To outsiders, the towns and villages that are sprinkled along the old Route 333 that traces Nova Scotia’s south shore may appear small, traditional, isolated, and rugged. Historically they are places that have been more oriented to the sea than to one another, or to the city just up the coast.

Times have changed though and with them, so have the communities. One of the engines of this change has been the Resource Opportunities Center (ROC.) Sitting in her sun-soaked backyard, Barbara Allen of Terence Bay tells the story of the ROC and the role it has played in helping to nurture the many assets of the Prospect Communities.

The ROC had its beginning ten years ago as the Terence Bay and Area C@P Site. With its focus on providing access to information and technology-related learning for the communities it served, it was a busy place indeed. In 2002, the ROC was developed as a way to expand the services the C@P Site offered the communities.

For the ROC, the tools that serve its commitment to building “a thriving healthy community” are computers and computer technology. The ROC aims to connect people, and thus strengthen the community, by making technology accessible to as many community members as possible.

It’s an interesting and successful fit, these rural and often isolated communities and the latest in computer technology. In the six years since its inception, the ROC has successfully linked people in ways that were not possible before computer technology was made so accessible. Over the years, the ROC has conducted hundreds of classes, programs, and projects focused on building the capacity of as many people as possible to use the computers and available technology.

A major accomplishment has been the development of an interactive open source community portal. Logging onto, a person comes upon a wealth of information. With links to local histories, coverage of local events, advertisements for local businesses, job postings and educational opportunities, it serves as the hub for information for and about the region.

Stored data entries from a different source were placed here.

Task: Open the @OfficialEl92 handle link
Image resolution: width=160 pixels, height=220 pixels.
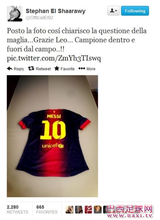Action: pos(39,18)
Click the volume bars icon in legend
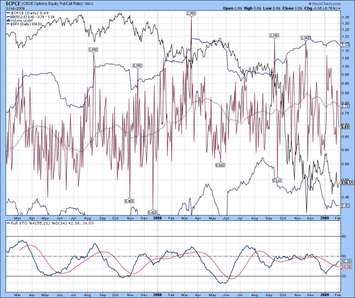The image size is (355, 298). pos(8,20)
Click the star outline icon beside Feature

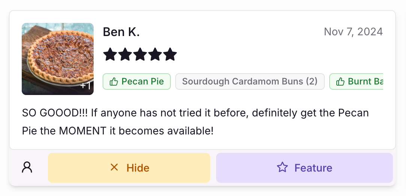pos(282,167)
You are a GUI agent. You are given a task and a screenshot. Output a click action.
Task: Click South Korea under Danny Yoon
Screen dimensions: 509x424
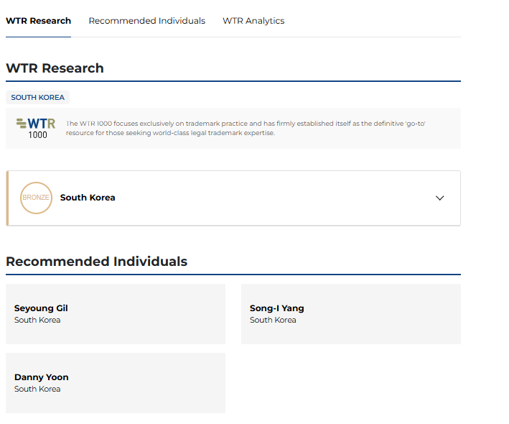[37, 390]
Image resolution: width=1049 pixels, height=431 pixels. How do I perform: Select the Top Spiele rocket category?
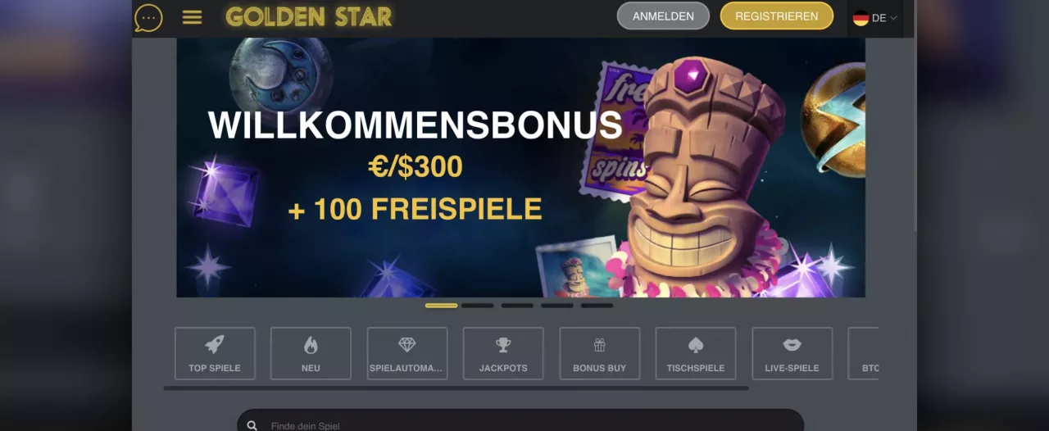(x=215, y=353)
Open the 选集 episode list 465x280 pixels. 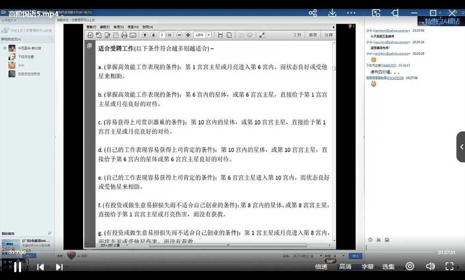click(x=388, y=267)
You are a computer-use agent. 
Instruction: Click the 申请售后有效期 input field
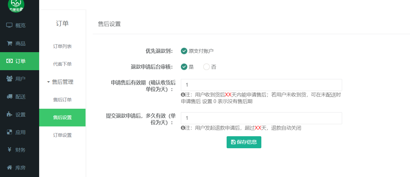coord(261,85)
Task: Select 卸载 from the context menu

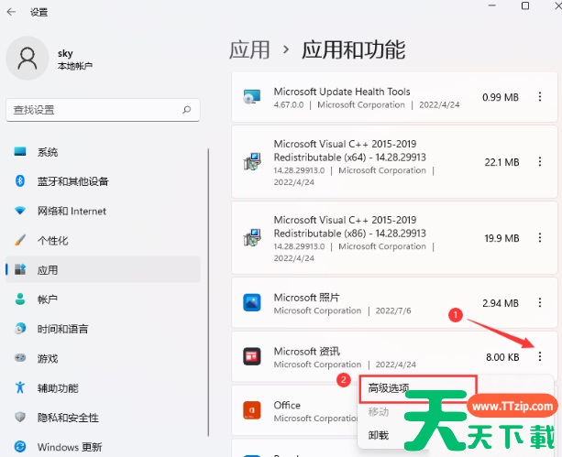Action: (x=378, y=435)
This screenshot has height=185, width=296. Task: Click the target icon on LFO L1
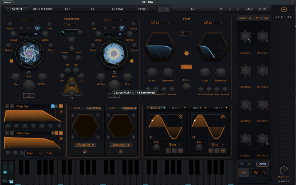coord(180,117)
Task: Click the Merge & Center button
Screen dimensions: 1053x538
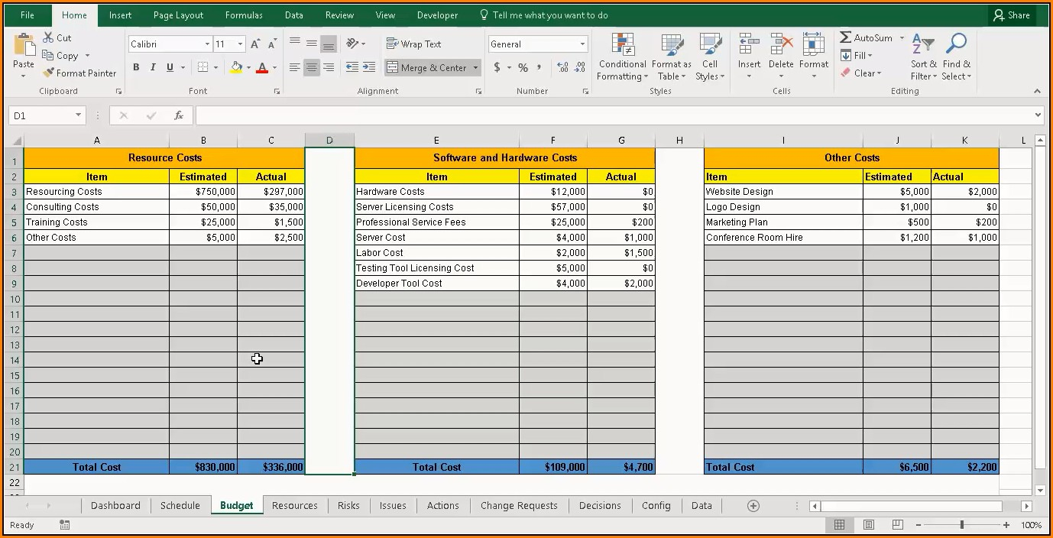Action: pos(426,68)
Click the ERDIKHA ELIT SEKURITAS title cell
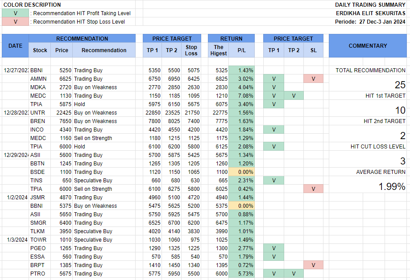410x280 pixels. coord(370,13)
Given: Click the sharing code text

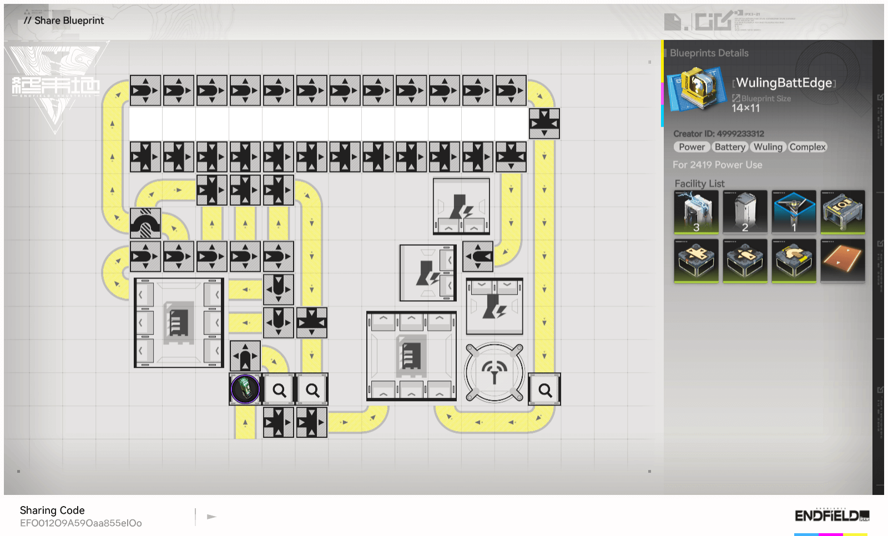Looking at the screenshot, I should click(81, 523).
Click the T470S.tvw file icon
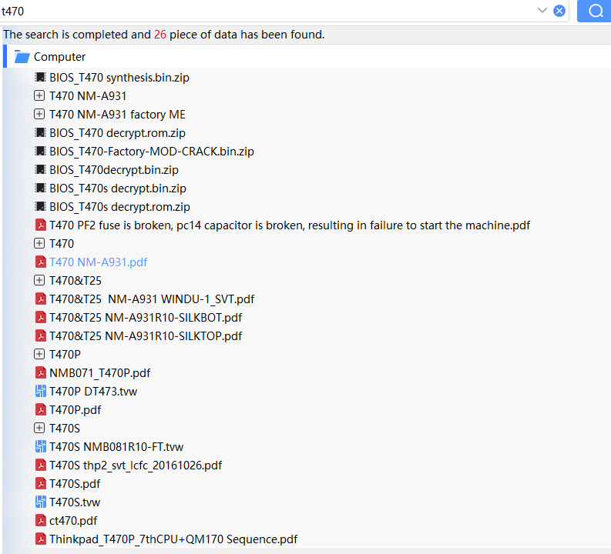611x554 pixels. [x=41, y=502]
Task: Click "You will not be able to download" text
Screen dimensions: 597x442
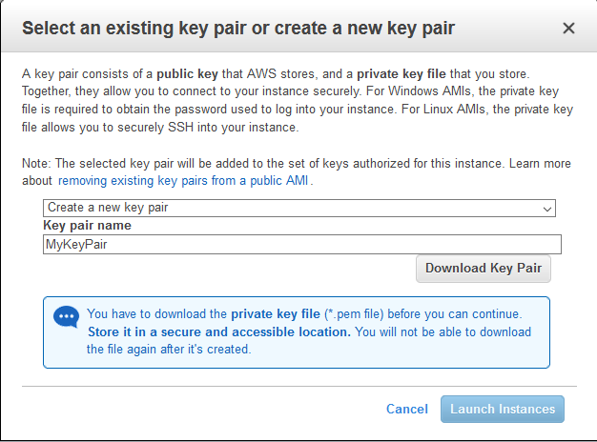Action: click(x=443, y=332)
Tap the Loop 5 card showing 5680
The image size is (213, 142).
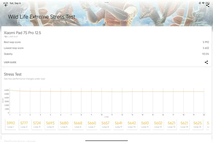point(64,124)
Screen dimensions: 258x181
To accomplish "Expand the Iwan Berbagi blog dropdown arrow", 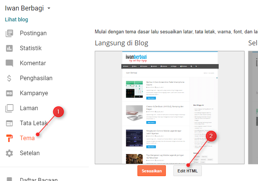I will (49, 8).
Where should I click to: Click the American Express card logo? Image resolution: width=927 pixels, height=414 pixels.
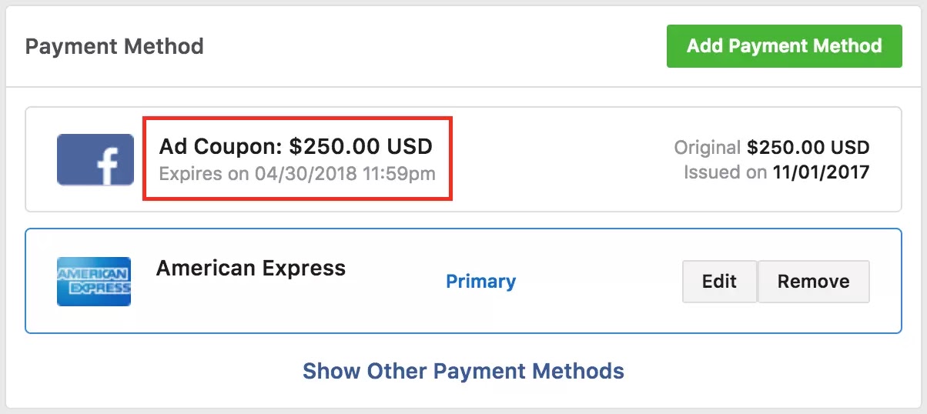click(94, 282)
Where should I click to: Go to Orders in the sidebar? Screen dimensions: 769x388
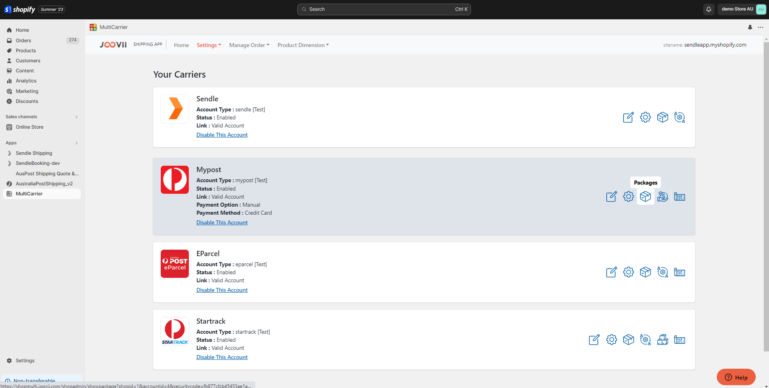[x=23, y=41]
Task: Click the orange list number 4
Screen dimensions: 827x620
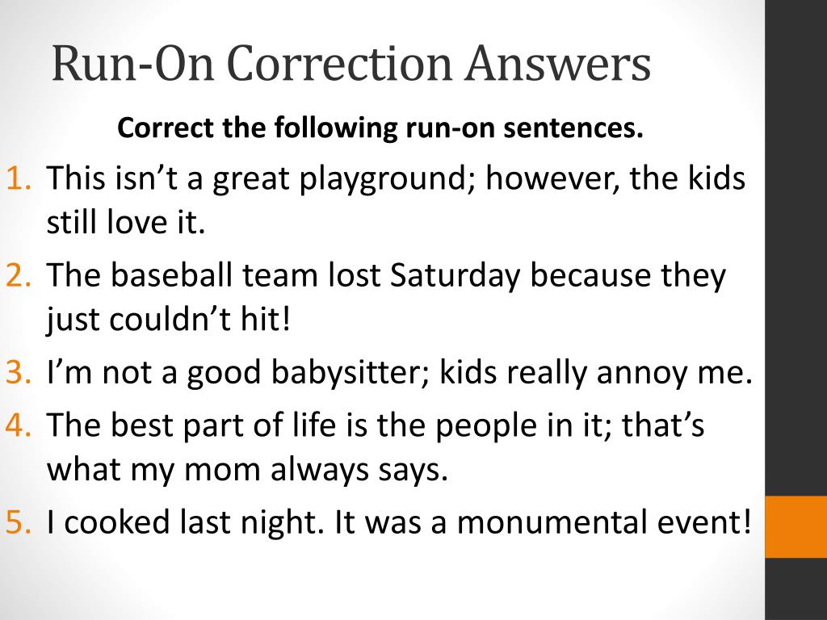Action: 19,425
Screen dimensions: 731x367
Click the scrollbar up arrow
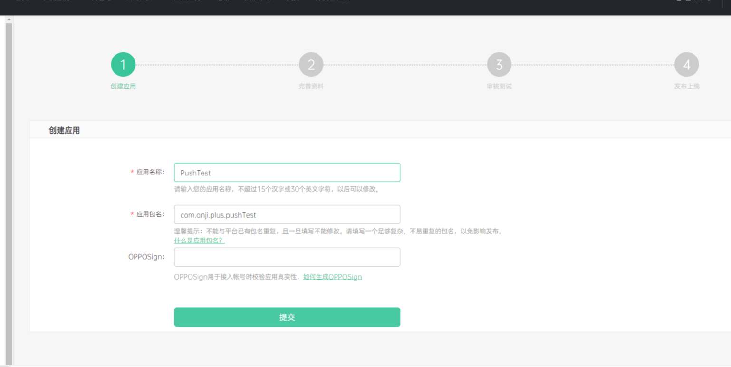pyautogui.click(x=9, y=19)
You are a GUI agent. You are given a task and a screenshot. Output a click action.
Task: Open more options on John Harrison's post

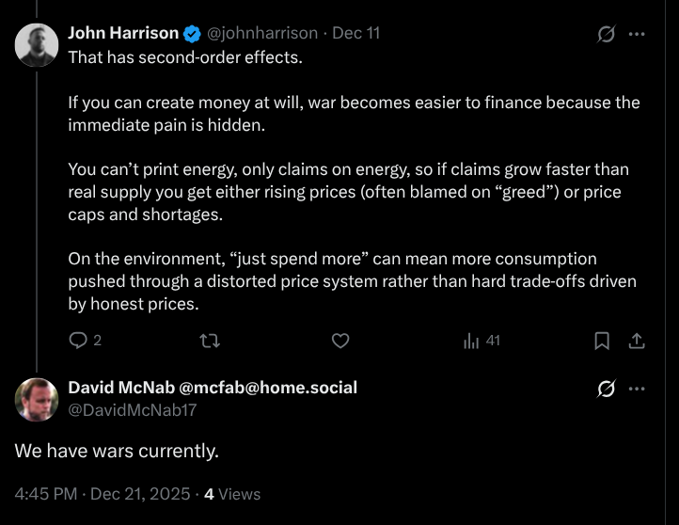click(x=637, y=34)
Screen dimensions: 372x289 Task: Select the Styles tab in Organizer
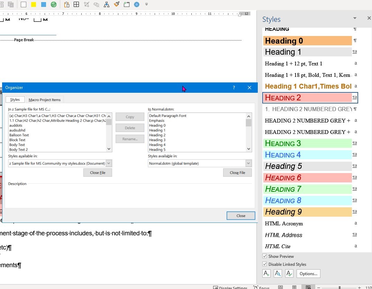(x=15, y=100)
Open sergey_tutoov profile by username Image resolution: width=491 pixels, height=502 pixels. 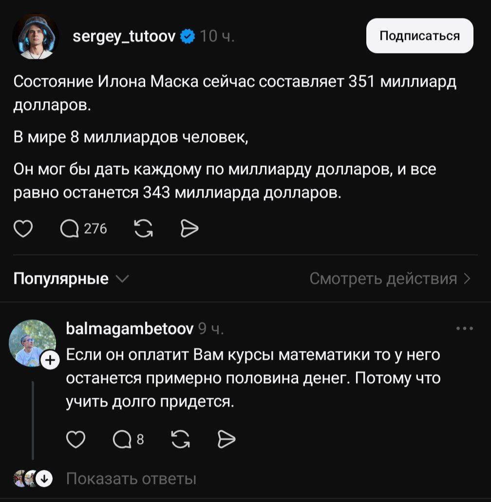124,36
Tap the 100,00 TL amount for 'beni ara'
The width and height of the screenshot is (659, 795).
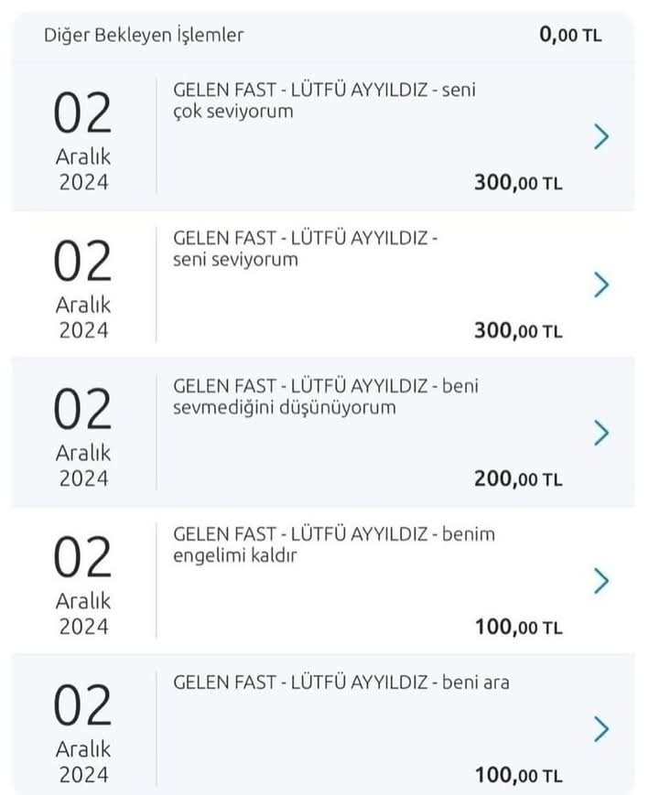pos(518,775)

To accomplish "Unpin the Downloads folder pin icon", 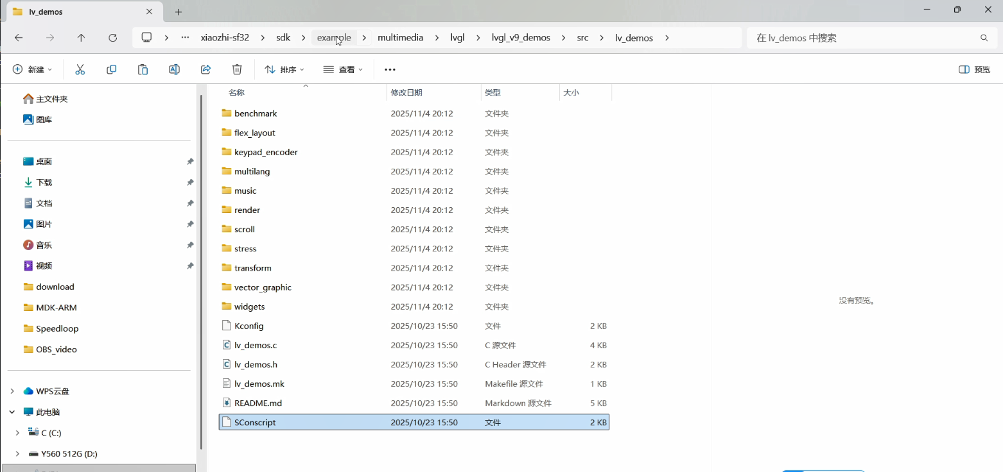I will [x=190, y=183].
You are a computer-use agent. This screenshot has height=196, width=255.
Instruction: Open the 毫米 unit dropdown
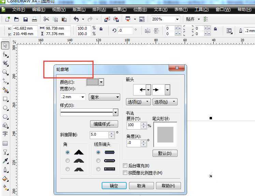(104, 97)
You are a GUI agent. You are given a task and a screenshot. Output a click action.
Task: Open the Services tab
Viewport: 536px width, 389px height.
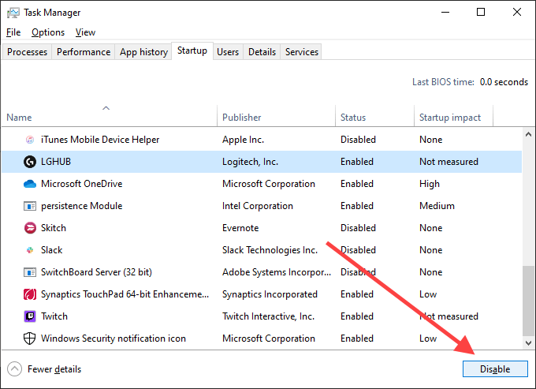click(302, 52)
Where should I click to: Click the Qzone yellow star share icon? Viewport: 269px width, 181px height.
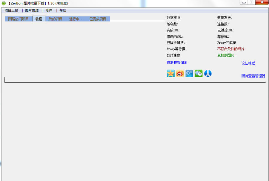click(x=170, y=73)
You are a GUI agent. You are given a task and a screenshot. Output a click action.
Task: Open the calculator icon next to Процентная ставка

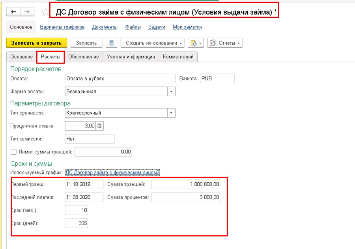coord(99,126)
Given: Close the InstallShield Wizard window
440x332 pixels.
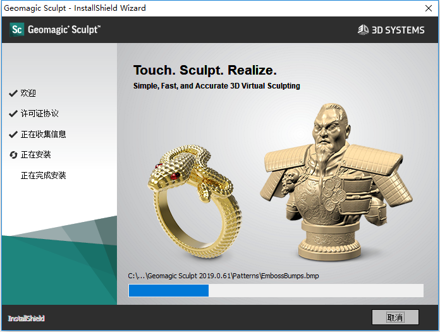Looking at the screenshot, I should (x=428, y=8).

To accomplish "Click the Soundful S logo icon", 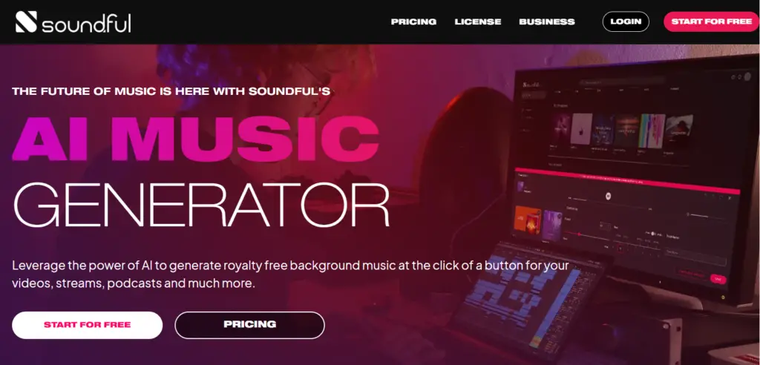I will 26,22.
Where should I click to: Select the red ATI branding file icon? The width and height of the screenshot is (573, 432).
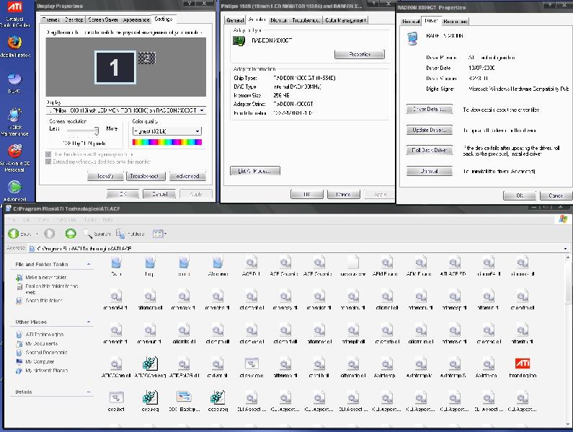(522, 363)
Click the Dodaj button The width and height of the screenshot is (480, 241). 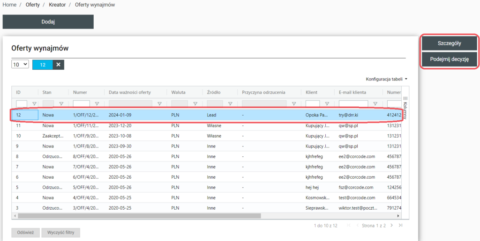48,22
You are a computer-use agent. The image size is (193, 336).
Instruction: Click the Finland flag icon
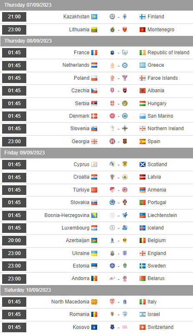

Complementing this hub, the ROC also produces a regular newsletter and continues to sustain the extensive network that they have grown so effectively. Together, these form one of the spines of the vibrant Prospect Communities which include: Terence Bay, Prospect, Shad Bay, McGrath’s Cove, East and West Dover, Brookside, Blind Bay, Lower Prospect, White’s Lake, Hatchet Lake, and Goodwood.

Relationships and connections are key to the work of the ROC. The ROC recognizes that it can best respond to the community only by being part of that community. To accomplish this, the ROC is funded by many partners; the Board and staff have become masterful at securing funds for their many projects.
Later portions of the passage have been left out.